**Your task**
With pictures removed, print the listing exactly.

**Supplied information**
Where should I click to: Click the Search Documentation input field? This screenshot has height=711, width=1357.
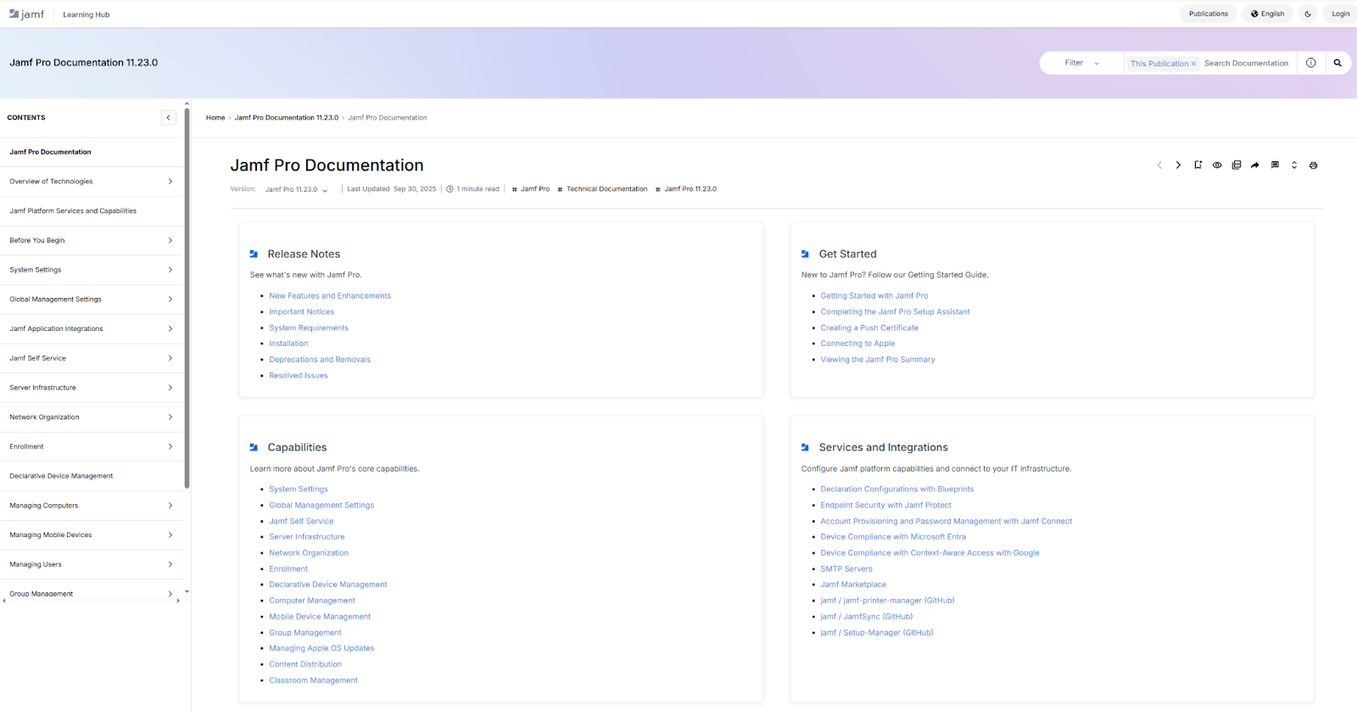point(1246,63)
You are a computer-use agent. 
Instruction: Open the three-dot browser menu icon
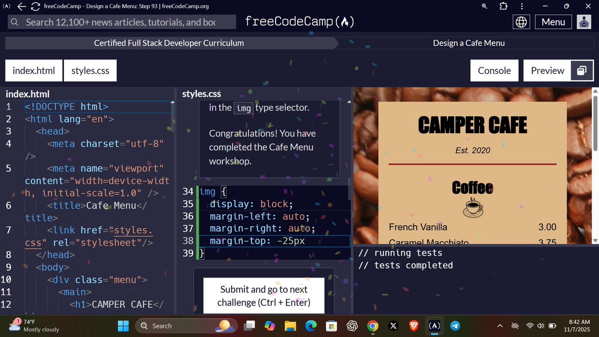[522, 6]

**Exercise solution**
Where should I click to: Click the Search Documentation input field? This screenshot has height=711, width=1357.
point(1246,63)
You are a computer-use agent. 
Instruction: Open the three-dot browser menu icon
[522, 6]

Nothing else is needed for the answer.